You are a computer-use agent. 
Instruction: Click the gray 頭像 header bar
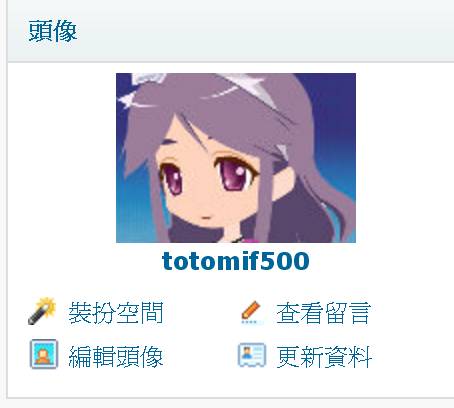231,31
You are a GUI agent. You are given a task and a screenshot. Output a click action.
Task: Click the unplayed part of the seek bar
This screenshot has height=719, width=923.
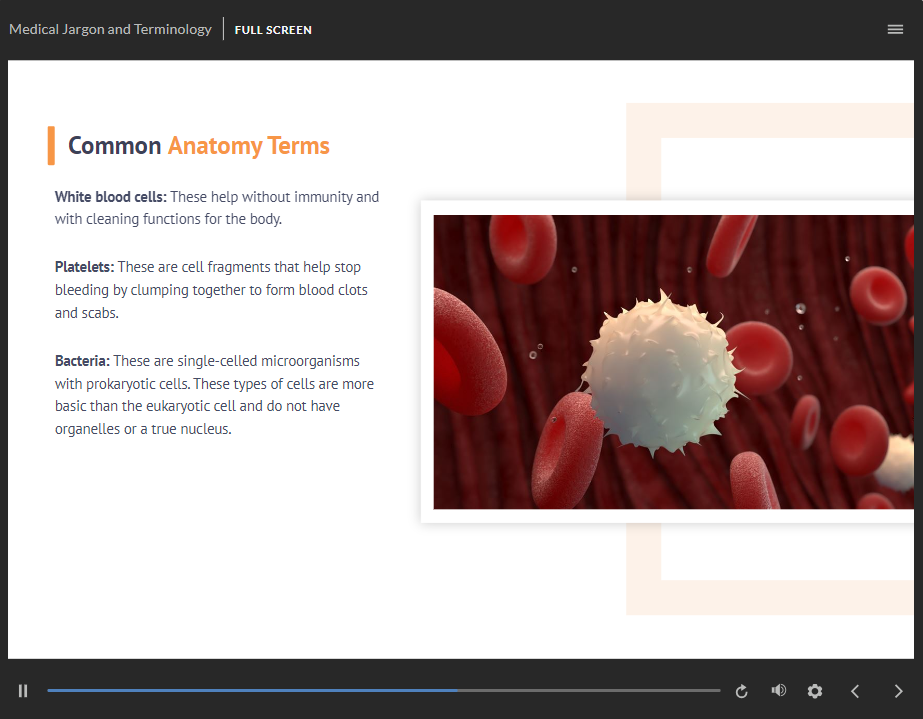click(590, 691)
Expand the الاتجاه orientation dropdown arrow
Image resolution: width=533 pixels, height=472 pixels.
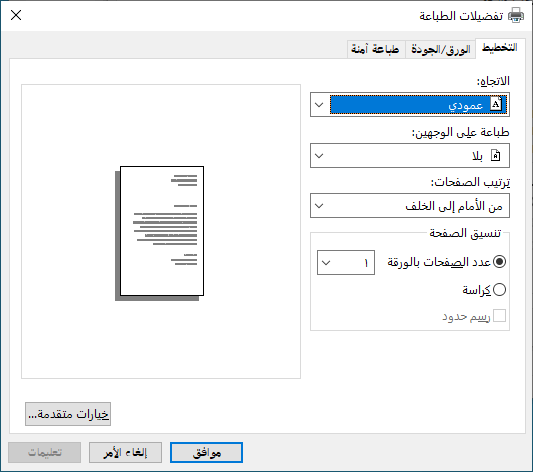[319, 105]
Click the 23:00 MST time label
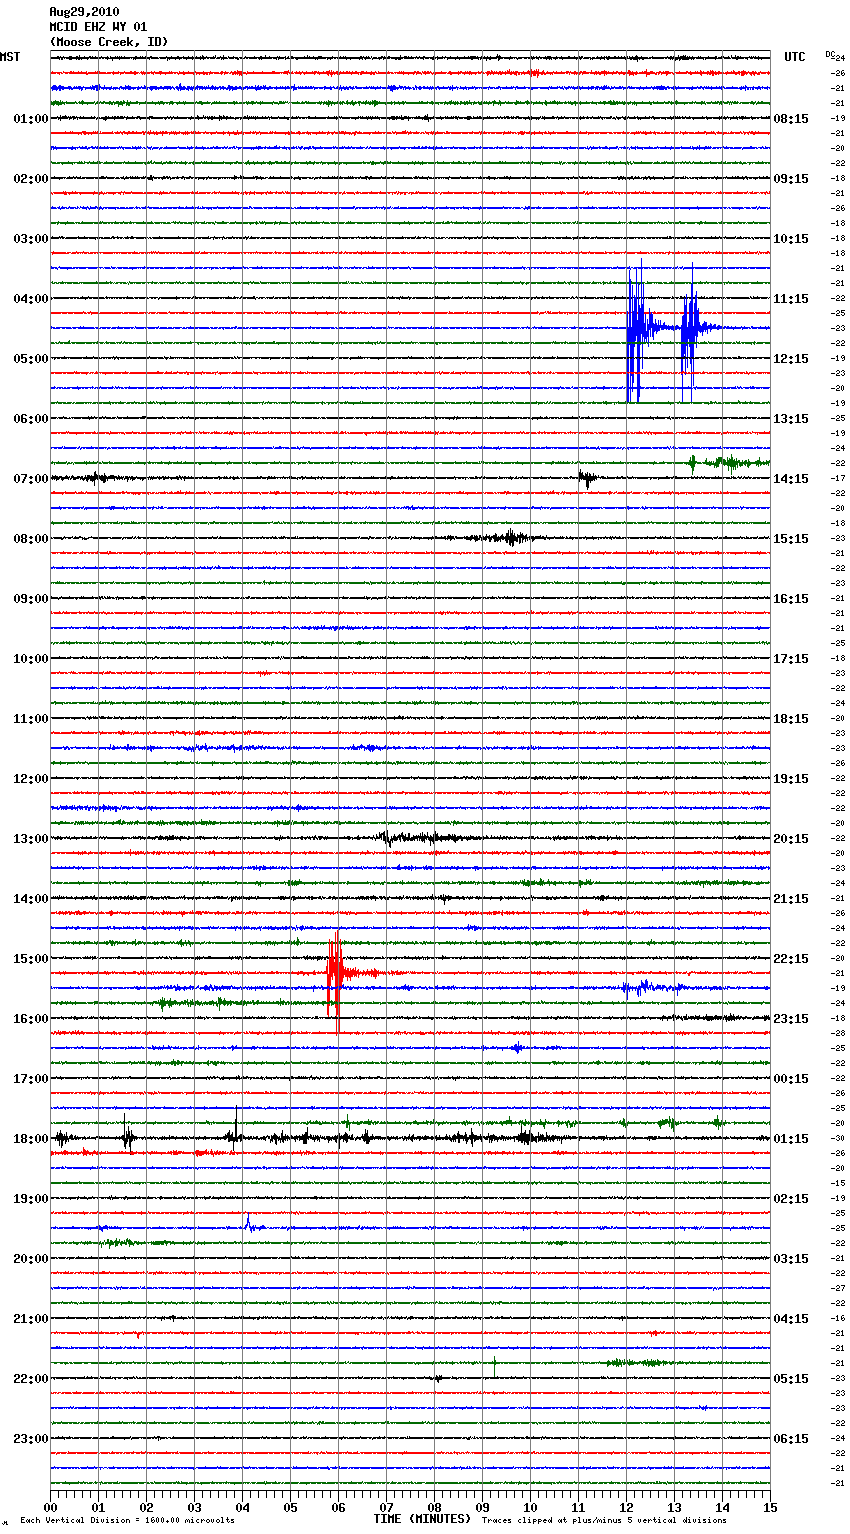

» Directions: Count the lines above in which the word "agent" appears, then state only that count.

» Solved problem: 2